Suffice it to say that I have been obscenely busy, and when I edit I slip into tunnel-vision-mode and drop off the face of the planet. Here I am crawling back on-planet and maybe dancing a little because my month of Going Everywhere and Doing Everything is over.

Your regularly unscheduled writing-related posts will (hopefully) recommence sometime this week.


Emotion and Logic

I was just about to run off to the grocery store when I was struck by a thought. Grocery shopping on hold until further notice.

The other day one of my friends said something to me that struck a chord. It was a brief comment, but it was along the lines of, “Isn’t it weird that logic holds more weight than emotion in determining whether a decision is ‘valid’ or not?”

So I’ve been stewing over that comment for the last few days, because my gut reaction was: But emotion is ridiculously important in decision-making because it abbreviates the logic!

Part of the reason why I cannot dismiss emotion entirely from the decision-making process is that it’s what governs most of my final choices.  By which I mean I don’t make impulsive, consequence-ignoring decisions (that is the usual type of decision implied by ’emotional decisions’, is it not?), but that I am put into a state of emotional dissonance when challenged for a decision. I then know when the decision is ‘correct’ for me because that dissonance evaporates when I make it. If my state of stress persists past the decision-making, then I know I need to re-evaluate the situation because my conscious mind hasn’t dealt with something my subconscious is concerned about.

My personal makeup requires a reason for pretty much everything, so all my life, I’ve made a habit of trying to parse my emotions. This has two results. The first is that it makes my mild anxiety and depression a little bit super awful since logic need not apply. The second is that I am prone to using my emotions as a bellweather for when I need to roll up my sleeves and and get to the bottom of something. In case it isn’t obvious, I journal. All my thoughts get untangled via writing, and usually when this happens, when I actually grapple with the thing my emotions are flailing about, they sort themselves out.

Because this is how I deal with life in general, I often use the metaphor that emotions are a little black box. Things go in, things come out, and sometimes you can correlate input and output, but other times weird things come out along with nasty blue smoke as the result of an input you though you’d already recorded as producing something else. They’re a complex process, maybe a bit mysterious, but something you can manipulate to a degree if you hit on the right combination of inputs.

All of this–*waves hand toward prior paragraphs*– is sort of the background to the idea that I believe that emotions are the abstract user interface for the mind.

And by abstract, I mean really, very abstract.

As an example of the kind of abstraction I mean, in the Otherland series by Tad Williams, one of the characters has a garden in cyberspace. This garden acts as an abstracting agent for news and events from all over the ‘net. It’s the feed aggregate, the dashboard or hub for every one of his concerns to make their presences known. Except, and this is why the imagery has stuck with me in the however-many years it’s been since I’ve actually read the series, all of the news is represented by physical objects that would otherwise be contained within a garden. I don’t remember what the abstract mappings were in the book, but let’s say the patch of clover represented business concerns. They could be healthy or look kind of wilted to suggest the health of the companies under this guy’s control, or a large bunny could be nibbling on the foliage to suggest the impending hostile takeover that would wreak havoc on his business’s structure. It’s a metaphoric interface, with rain and sunlight and different patches of flora representing different concepts and events. In Otherland, the abstraction of a garden represents raw information made digestible at a glance.

(Element lookup records)
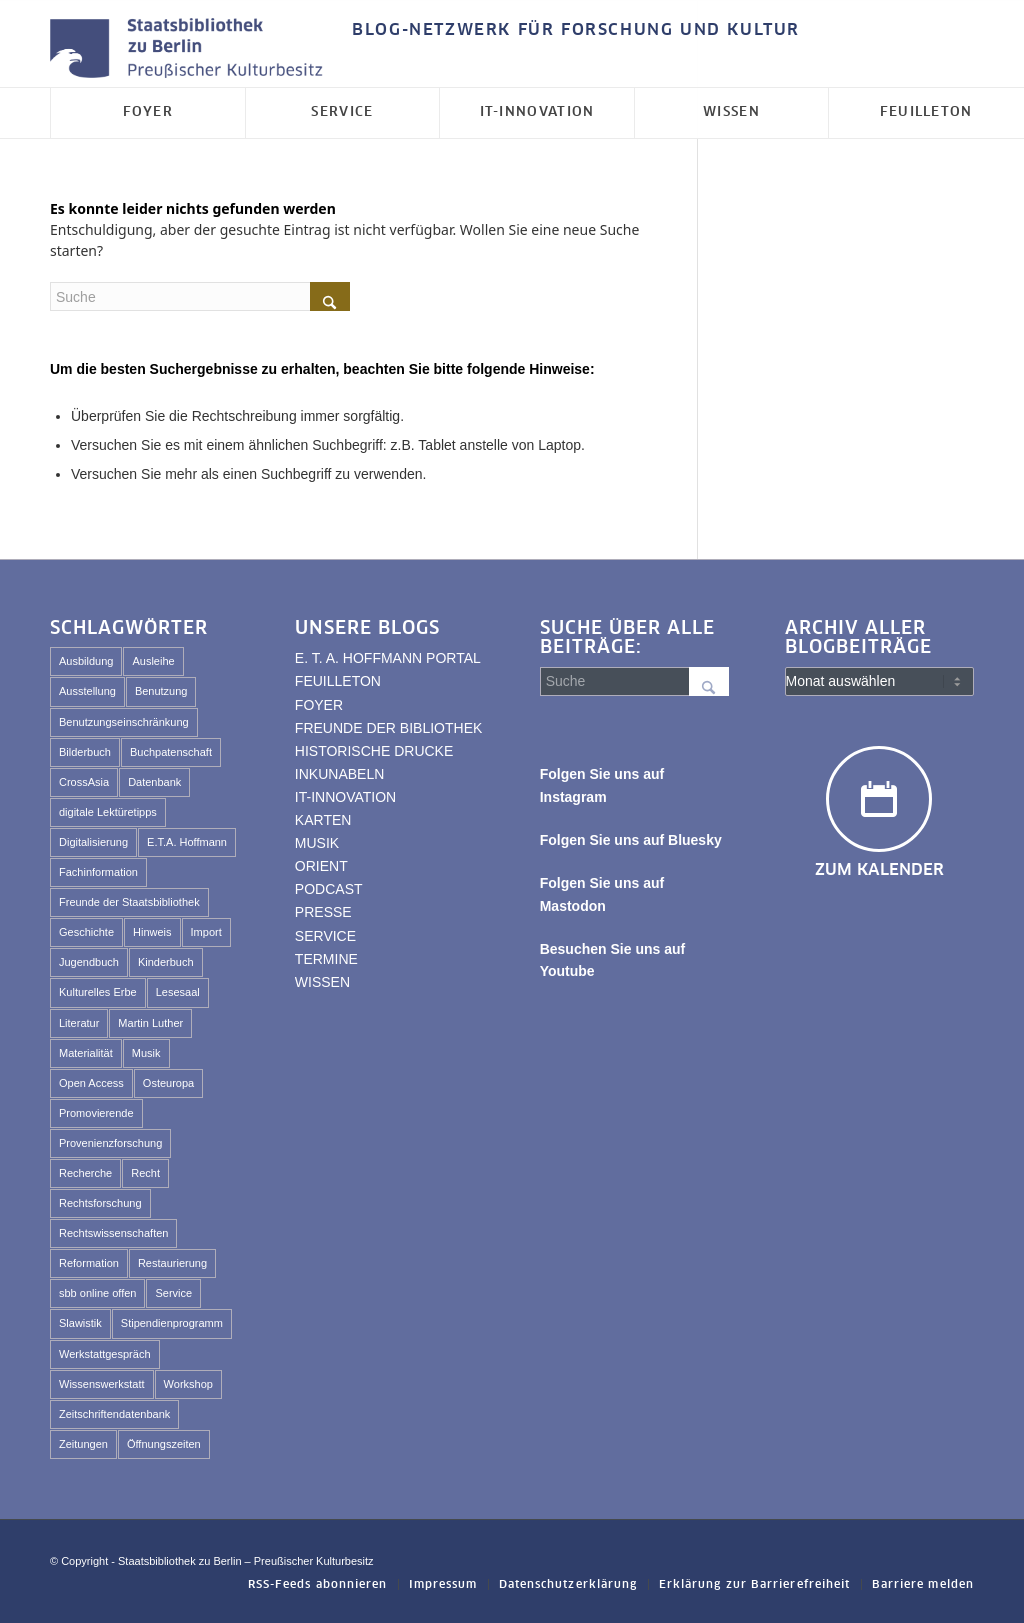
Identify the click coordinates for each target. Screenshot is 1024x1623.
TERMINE (326, 959)
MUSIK (317, 843)
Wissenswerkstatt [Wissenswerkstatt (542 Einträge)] (102, 1384)
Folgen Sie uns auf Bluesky (631, 840)
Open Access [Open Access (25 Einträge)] (91, 1083)
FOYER (319, 705)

• _Requests_:
**1)** From the blog post on emotion and logic, return the passage starting at "So I’ve been" and ending at "abbreviates the logic!".
**2)** In the blog post on emotion and logic, what metaphor does the writer often use for emotions?

• _Problem solutions_:
**1)**
So I’ve been stewing over that comment for the last few days, because my gut reaction was: But emotion is ridiculously important in decision-making because it abbreviates the logic!

**2)** Emotions are a little black box.